Saved data entries
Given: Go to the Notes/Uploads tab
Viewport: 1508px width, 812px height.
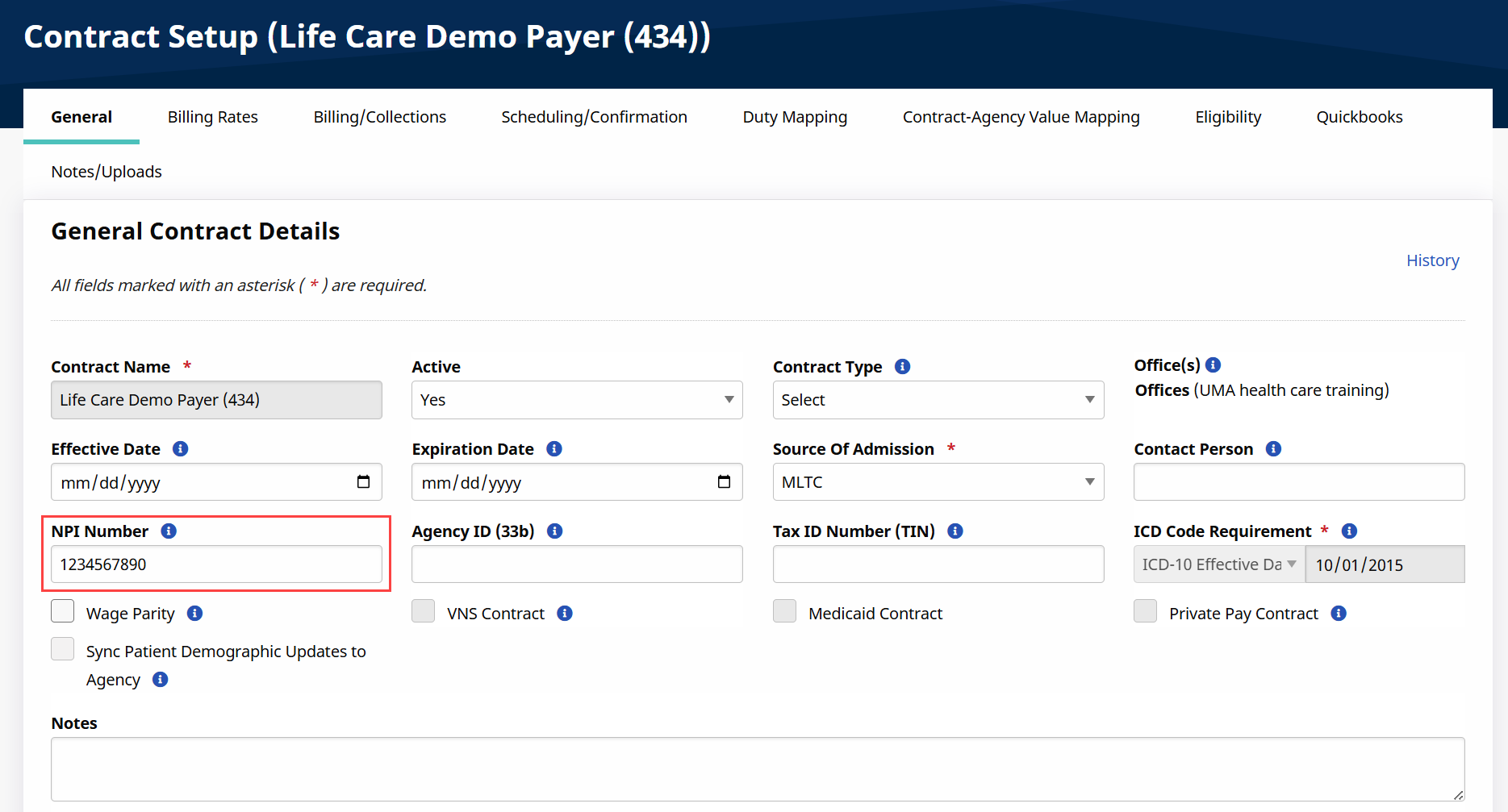Looking at the screenshot, I should pyautogui.click(x=107, y=172).
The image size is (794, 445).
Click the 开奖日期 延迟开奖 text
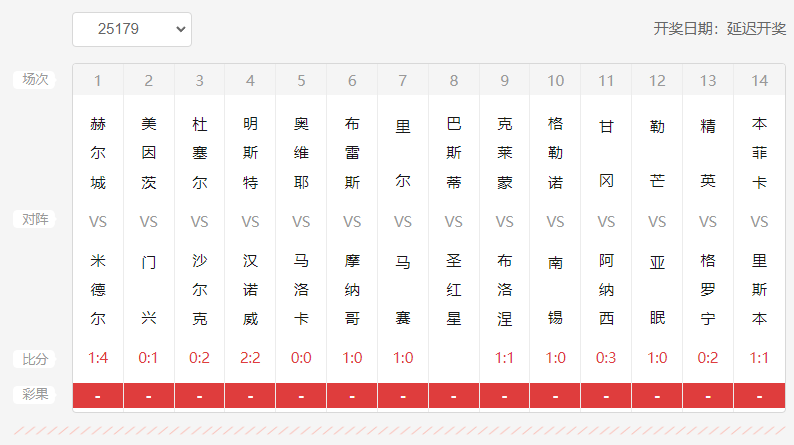coord(719,28)
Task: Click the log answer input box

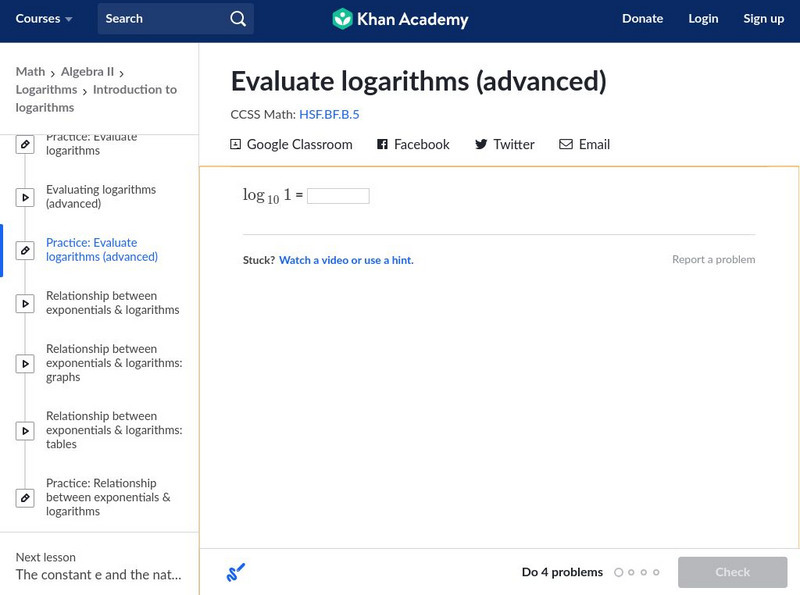Action: 338,196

BRIEF
A verbatim copy of the data, free of pictures, is the expected answer.

RESPONSE TO THIS TASK
Given: Go to the Notes/Uploads tab
Viewport: 1508px width, 812px height.
Looking at the screenshot, I should pyautogui.click(x=107, y=172).
The image size is (794, 445).
Click the 开奖日期 延迟开奖 text
coord(719,28)
Task: Click the log answer input box

Action: 338,196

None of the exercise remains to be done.